There’s nothing more demoralizing than “friendly fire.” That’s true for an army, a family, and a church. Amazingly (at least if you’ve never been part of a local church), the Philippians were adding to their troubles from within. Yes, Paul rejoiced in their gospel partnership (1:5, 7; 2:25). But he grieved that so many Christians are useless for gospel purposes because they are seeking their own interests (2:20-21). And the way in which he urges the Philippians to humble unity gives the impression that church members were displaying pride, disunity, self-seeking, grumbling, and disputing (2:1-4, 14). If that weren’t enough, he had to call out two fighting women by name (4:2-3)! Ouch. Being an inspired example of strife probably wasn’t on Euodia or Syntyche’s bucket list, but there it is. Paul tells the Philippian church—and yours—that war is hard enough without bringing the fight into the barracks.

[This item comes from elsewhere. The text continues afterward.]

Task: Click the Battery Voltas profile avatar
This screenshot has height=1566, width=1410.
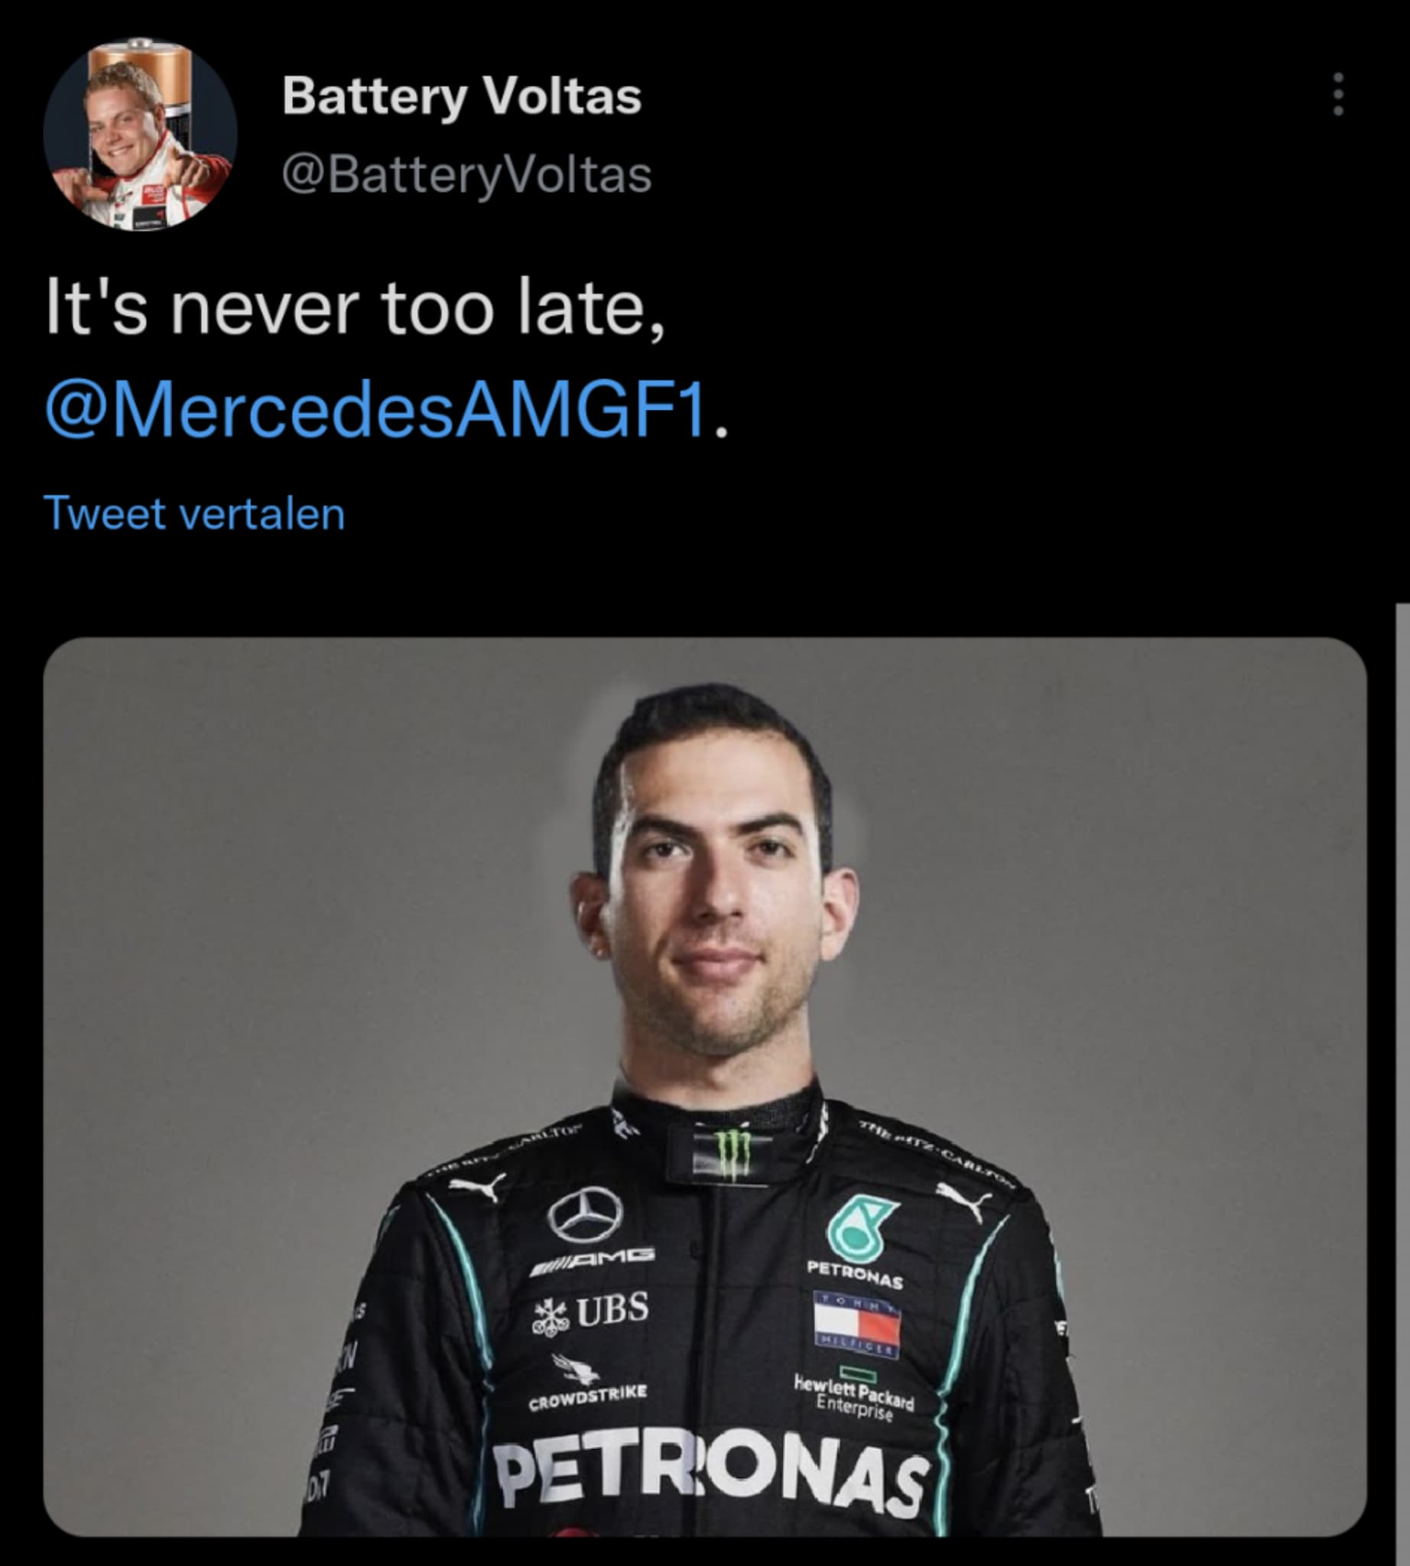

So how do we keep the fighting “out there”?

3. Christ is at the core of humble perseverance.

Fortunately, Paul doesn’t just yell at us about our disunity. Rather, he tirelessly points us to the gospel as our hope for perseverance and humility.

  • In one of Scripture’s high water marks of Christology, Paul details Christ’s self-emptying as the ultimate model of humility (2:5-11). His “not grasping after equality with God” (which He rightly had) and instead taking a series of downward steps that ended in the cross take on new significance when you picture the first time the book was read—by people tempted toward ambition, conceit, and self-interest.
  • Beyond giving us an example of humility (which, though inspiring, wouldn’t be sufficient to change us), Paul points us to Christ as the very source of true righteousness (3:4-10). What we need isn’t better behavior; it’s imputed righteousness from Christ.
  • Finally, Paul tells us that the goal of our unity isn’t just harmony; it’s work for gospel advance—that we would “stand firm in one spirit, with one mind striving side by side for the faith of the gospel” (1:27). So Christ is the model, source, and end of humble perseverance.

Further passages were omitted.